Tuesday, August 8, 2023

World's Finest: Teen Titans #2 Review

   
   



Written by: Mark Waid
Art by: Emanuela Lupacchino
Colors by: Jordie Bellaire
Letters by: Steve Wands
Cover art by: Chris Samnee, Matheus Lopes
Cover price: $3.99
Release date: August 8, 2023


World's Finest: Teen Titans #1 finds the Titans called in to investigate a missing teenager that leads to a spooky house where the most terrifying scares the Titans encounter are the ones inside all of us.
Is It Good?

Some readers will LOVE World's Finest: Teen Titans #1. Some readers are going to be horribly annoyed by World's Finest: Teen Titans #1. You're both right because Mark Waid is telling a very targeted type of story, so it works or doesn't, depending on what you want out of a Teen Titans comic.

When last we left the Titans, Robin was struggling to get the team to act as a team, particularly with Roy's strong ideas about how to increase the team's visibility and social status. Now, the team strikes out to investigate a missing girl, with the guest help of Lilith, aka Omen, and Gnarrk, who ran off screaming to a spooky-looking house. The Titans soon learn that the girl has emergent psychic abilities, causing all the fears and insecurities of teenage life to manifest in monstrous ways, reflecting the worst angst of each Titan back at them.

Why the "you'll either love it or hate it" disclaimer? Mark Waid is writing a very teen-focused, teen-voiced, and teen-relatable comic. This isn't a big, bombastic, superhero action comic as you've come to expect from Waid out of titles such as World's Finest with Batman and Superman. The nature of the conflict is scaled to challenge the Titans where they are as a team and at their level of maturity, so the "hate it" readers may feel like this story reads like a Scooby-Doo mystery. I get that, and you'd not be completely wrong.

However, the difference here is that Mark Waid brings down the maturity and complexity to match the Titans where they are without dumbing down the writing. The emotional beats are strong, each Titan experiences a real sense of danger to create stakes, the girl's out-of-control powers represent a true threat to herself and everyone around her, and the Titans, specifically Donna Troy, come out of the experience changed.

In other words, Waid's plot is a refined, mature plot, but the specifics are adjusted to match a teenager's sensibilities. It's an adult comic that appeals to a YA audience if that makes sense.

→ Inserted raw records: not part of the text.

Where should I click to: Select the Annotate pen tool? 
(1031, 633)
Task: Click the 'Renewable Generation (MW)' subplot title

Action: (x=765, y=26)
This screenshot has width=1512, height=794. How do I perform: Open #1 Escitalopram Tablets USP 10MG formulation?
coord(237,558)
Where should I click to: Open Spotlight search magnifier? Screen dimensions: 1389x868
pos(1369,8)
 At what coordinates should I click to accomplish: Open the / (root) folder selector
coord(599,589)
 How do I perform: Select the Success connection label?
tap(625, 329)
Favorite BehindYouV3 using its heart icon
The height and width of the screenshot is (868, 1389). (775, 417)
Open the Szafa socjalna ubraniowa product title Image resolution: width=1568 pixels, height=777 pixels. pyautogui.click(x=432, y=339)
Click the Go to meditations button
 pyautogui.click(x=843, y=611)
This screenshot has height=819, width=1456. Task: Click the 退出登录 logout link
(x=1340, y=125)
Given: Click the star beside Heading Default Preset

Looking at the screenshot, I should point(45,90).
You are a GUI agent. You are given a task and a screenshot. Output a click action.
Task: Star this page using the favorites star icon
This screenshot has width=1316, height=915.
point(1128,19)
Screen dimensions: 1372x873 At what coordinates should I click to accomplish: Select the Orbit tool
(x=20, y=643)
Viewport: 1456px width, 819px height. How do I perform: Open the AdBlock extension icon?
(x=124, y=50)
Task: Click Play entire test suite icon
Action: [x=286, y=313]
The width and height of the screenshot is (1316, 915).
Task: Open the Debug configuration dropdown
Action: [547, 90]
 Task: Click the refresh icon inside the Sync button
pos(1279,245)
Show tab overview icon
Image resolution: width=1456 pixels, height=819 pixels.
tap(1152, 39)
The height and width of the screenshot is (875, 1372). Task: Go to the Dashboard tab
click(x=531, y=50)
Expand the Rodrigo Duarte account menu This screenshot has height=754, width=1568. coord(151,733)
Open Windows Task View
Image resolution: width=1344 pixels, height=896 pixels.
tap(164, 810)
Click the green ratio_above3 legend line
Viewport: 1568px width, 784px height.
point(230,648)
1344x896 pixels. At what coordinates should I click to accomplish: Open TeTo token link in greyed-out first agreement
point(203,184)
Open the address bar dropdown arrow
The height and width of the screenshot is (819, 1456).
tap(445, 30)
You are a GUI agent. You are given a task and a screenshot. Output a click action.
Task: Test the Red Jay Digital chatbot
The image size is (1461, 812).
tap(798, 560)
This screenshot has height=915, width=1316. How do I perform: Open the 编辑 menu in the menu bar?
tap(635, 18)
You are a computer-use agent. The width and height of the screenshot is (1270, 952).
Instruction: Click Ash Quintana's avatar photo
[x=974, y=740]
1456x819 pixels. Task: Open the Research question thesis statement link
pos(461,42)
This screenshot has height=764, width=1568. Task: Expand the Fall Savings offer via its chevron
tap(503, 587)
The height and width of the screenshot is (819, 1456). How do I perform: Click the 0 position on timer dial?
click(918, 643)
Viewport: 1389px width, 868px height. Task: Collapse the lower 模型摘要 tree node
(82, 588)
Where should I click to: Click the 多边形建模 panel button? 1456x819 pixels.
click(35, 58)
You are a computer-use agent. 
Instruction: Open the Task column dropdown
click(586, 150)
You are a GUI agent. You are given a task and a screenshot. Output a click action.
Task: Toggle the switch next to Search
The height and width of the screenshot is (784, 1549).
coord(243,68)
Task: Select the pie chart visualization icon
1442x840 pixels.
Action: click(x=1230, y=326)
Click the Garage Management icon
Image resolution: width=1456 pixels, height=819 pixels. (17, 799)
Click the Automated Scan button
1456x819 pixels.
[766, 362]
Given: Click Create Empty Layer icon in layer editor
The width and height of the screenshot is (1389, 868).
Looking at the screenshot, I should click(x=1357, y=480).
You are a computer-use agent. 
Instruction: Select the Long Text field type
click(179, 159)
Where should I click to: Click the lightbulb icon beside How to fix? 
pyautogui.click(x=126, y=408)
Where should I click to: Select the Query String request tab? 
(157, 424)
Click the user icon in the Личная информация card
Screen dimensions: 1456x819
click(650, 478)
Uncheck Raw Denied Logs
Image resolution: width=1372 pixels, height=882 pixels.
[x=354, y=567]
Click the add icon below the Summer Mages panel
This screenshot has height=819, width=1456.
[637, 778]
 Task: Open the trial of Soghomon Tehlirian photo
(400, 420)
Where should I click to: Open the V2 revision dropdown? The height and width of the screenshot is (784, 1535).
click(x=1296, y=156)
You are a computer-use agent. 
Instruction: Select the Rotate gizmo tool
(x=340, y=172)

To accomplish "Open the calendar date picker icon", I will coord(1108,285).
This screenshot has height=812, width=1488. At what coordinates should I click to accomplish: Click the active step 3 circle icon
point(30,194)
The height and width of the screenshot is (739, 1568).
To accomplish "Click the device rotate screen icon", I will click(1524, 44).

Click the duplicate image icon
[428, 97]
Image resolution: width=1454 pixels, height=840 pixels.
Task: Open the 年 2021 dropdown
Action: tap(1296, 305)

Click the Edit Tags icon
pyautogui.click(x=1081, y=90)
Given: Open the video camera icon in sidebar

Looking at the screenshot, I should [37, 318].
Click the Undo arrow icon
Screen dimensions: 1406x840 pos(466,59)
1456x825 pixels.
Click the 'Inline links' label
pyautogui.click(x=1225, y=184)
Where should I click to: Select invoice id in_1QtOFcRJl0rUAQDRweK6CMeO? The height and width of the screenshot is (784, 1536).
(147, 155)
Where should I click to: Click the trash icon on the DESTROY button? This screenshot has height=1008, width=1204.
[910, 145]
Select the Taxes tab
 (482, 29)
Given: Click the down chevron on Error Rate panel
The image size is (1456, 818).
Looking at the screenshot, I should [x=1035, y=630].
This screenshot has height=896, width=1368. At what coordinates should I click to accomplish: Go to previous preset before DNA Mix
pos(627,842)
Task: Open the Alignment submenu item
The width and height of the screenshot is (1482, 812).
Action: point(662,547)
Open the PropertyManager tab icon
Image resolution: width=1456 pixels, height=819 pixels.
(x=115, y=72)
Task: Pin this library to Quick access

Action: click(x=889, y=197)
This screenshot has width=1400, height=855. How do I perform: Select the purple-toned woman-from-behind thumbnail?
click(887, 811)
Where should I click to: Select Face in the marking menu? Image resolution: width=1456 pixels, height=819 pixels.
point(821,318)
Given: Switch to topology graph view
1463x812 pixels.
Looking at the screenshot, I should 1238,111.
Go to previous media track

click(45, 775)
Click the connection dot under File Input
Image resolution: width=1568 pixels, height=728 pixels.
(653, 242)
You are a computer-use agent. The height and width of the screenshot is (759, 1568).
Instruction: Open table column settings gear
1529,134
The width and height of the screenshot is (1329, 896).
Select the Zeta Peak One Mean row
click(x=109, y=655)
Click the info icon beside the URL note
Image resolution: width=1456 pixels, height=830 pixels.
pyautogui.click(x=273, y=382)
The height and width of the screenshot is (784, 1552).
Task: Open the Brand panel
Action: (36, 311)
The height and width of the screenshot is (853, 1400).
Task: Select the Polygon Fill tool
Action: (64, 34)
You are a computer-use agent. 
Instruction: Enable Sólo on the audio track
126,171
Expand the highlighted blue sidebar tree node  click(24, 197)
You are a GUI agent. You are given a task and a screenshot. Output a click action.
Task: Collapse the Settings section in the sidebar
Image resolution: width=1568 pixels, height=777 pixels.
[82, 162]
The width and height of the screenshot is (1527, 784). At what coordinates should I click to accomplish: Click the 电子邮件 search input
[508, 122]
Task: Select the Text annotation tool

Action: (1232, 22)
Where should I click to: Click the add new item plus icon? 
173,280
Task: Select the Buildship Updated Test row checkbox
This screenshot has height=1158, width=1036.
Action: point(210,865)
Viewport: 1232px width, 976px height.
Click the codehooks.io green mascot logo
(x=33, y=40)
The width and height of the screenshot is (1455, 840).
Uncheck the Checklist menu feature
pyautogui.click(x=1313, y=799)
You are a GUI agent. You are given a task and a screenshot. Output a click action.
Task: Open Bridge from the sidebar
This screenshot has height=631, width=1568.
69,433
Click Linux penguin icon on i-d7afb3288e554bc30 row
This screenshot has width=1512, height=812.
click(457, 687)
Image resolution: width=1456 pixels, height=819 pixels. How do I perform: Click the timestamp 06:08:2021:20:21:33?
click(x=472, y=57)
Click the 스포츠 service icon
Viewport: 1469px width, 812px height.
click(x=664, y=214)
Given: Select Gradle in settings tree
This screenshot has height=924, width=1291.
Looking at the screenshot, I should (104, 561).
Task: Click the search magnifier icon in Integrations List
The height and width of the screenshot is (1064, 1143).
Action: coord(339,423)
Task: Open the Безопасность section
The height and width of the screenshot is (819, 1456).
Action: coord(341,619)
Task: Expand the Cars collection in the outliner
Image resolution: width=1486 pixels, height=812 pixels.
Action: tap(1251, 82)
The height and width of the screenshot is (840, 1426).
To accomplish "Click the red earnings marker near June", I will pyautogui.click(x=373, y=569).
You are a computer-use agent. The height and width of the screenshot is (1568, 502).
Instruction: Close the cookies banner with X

How's the art? It's good to very good. Emanuela Lupacchino's lines and figure work are solid, and Jordie Bellaire's coloring is always top-notch. Since this is a World's Finest comic with Waid as the writer, the comparisons to Dan Mora's work are unavoidable, so in fairness, the artwork here isn't comparable to Mora's. That said, Lupacchino's softer, less-sharp style suits the vibe and tone of Waid's YA-but-not-YA story to a tee.


About The Reviewer: Gabriel Hernandez is the Publisher & EIC of ComicalOpinions.com, a comics review site dedicated to indie, small, and mid-sized publishers.

Follow @ComicalOpinions on Facebook, Instagram, and Twitter

Bits and Pieces:

World's Finest: Teen Titans #2 improves on the first issue by bringing the team together to find a missing girl in a spooky house. Instead of crafting the Titans version of a Scooby Doo adventure, Waid delivers a mature, emotionally resonant plot. Waid is doing something unique with this title, don't sleep on it.